Em termos de eficiência operacional, os resultados na B3 já ultrapassam a fase de testes. A estratégia inclui governança, adoção interna, equipes especializadas e controle sobre modelos e custos. A executiva explicou que a empresa conta com um Delivery Team, que é quem olha para projetos que podem ter reflexos diretos na receita da companhia. Um dos exemplos apresentados envolve a automação da esteira de criação de índices por uma estrutura agêntica, onde a capacidade de criação e operacionalização desses produtos foi multiplicada. A mudança elevou o potencial de geração de índices de cerca de 16 ou 17 por ano para uma capacidade considerada praticamente ilimitada.

IA com controle e propósito

Cezar Taurion e Luiza Sangalli em conversa durante o Tech Insights

Mas em um ambiente altamente regulado, são necessários todos os cuidados para uma implantação segura de IA. A B3 tem controle sobre agentes, modelos e infraestrutura, e utiliza gateways para distribuir modelos de diferentes provedores, todos com uso devidamente homologado. Além disso a head explicou que a companhia mantém uma estrutura de governança com participação de áreas como segurança, jurídico, engenharia e RH, que acompanham a criação de agentes e seus níveis de risco.

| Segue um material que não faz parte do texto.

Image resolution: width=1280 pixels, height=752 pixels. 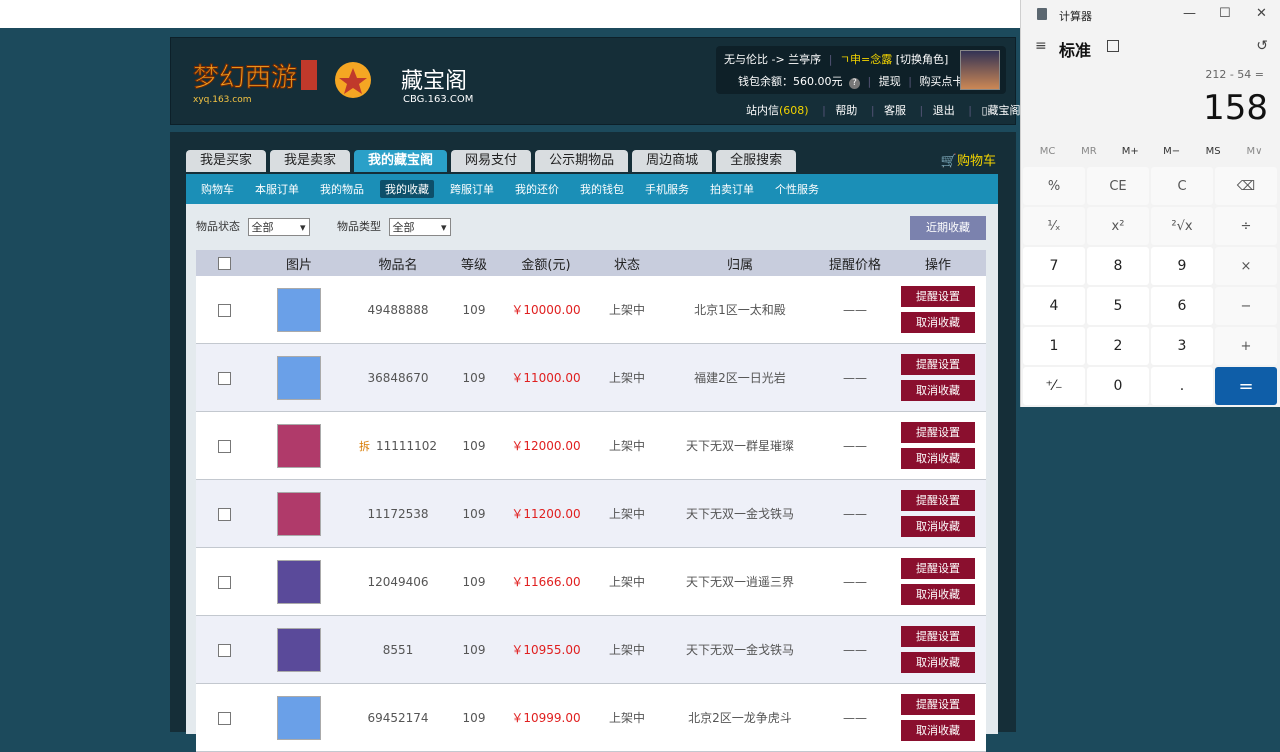 I want to click on maximize-icon: ☐, so click(x=1225, y=14).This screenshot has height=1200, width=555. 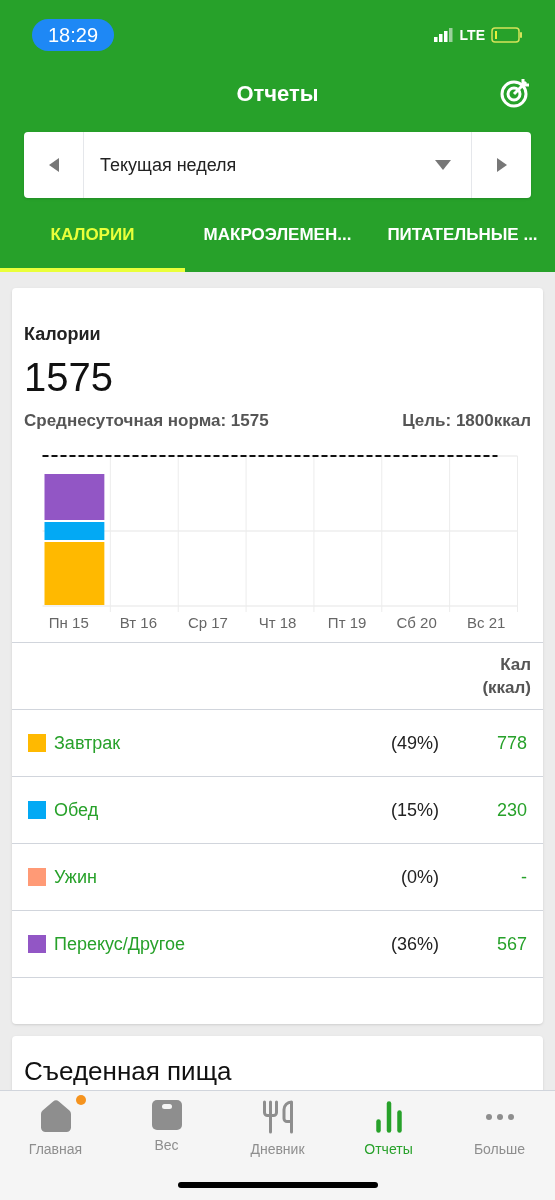 What do you see at coordinates (486, 622) in the screenshot?
I see `day-label: Вс 21` at bounding box center [486, 622].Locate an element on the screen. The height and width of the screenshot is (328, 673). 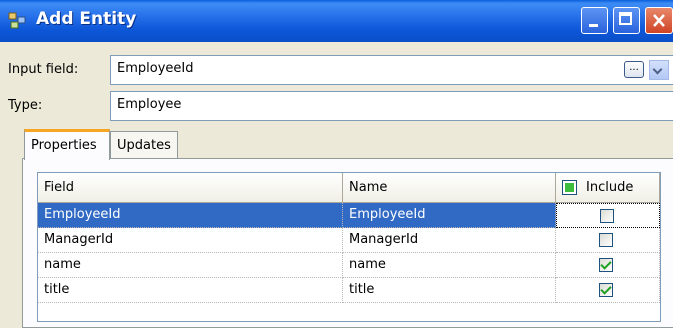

Taurion lembrou da febre do takenmaxxing, onde as empresas incentivavam a qualquer custo o uso de IA, o que não é estratégia mas apenas um modismo. E agora está vindo o agentmaxxing, a mesma situação mas com agentes de IA. Seguindo a linha de pensamento, Luiza enfatizou que a proliferação desordenada de supostos “agentes” sem medição de retorno financeiro ou operacional gera apenas ilusão de avanço. “Todo mundo acha que tudo, que qualquer coisa é agente. E não é. As pessoas começaram a vender isso como um atrativo ou como uma prova de que a empresa está evoluindo na sua estratégia de IA. Não é incomum a gente ver no LinkedIn “hoje a empresa tem 20.000 agentes rodando”. O que que significa? Significa nada. Agora, se você me contar qual o valor ou saving que você teve com esses 20.000 agentes, aí isso significa muito”.

Outro ponto de atenção em relação à IA é a dependência de ecossistemas internacionais de tecnologia, as oscilações geopolíticas e a proximidade de governos com empresas de IA. Para esse cenário, Luiza contou que a B3 busca estratégias voltadas à soberania de dados e modelos proprietários, uma vez que a possibilidade de restrições por fornecedores externos exige infraestrutura resiliente e autonomia no roteamento de modelos de linguagem.

Pessoas no centro da tecnologia

Para além da infraestrutura técnica, a B3 ancora sua estratégia de gestão de pessoas na valorização e readequação de talentos internos, combinando capacitação em soft skills com a identificação de profissionais proativos em todos os níveis, priorizando a mentalidade de resolução de problemas. A aposta é combinar desenvolvimento interno e contratação de profissionais do mercado.

Luiza defendeu que a IA deve ampliar a capacidade dos trabalhadores, ser um alavancador de valor individual e coletivo, e não simplesmente eliminar posições. Ela também destacou a questão comportamental: “acho que soft skill é a chave para uma mudança de paradigma aqui na nesse ecossistema. Eu vejo um futuro de 5 anos de carreira completamente diferente do que a gente vê hoje”.

Em complemento, Taurion apontou que “nós estamos vendo que a agenda ativa é um complemento ao que já existe, mas é um complemento que traz uma oportunidade fantástica de se fazer coisas novas, que antes a gente não conseguia fazer. Nós queremos ter essa visão bem crítica e racional sobre a utilização de IA, mas nós queremos identificar também aonde estão as oportunidades”.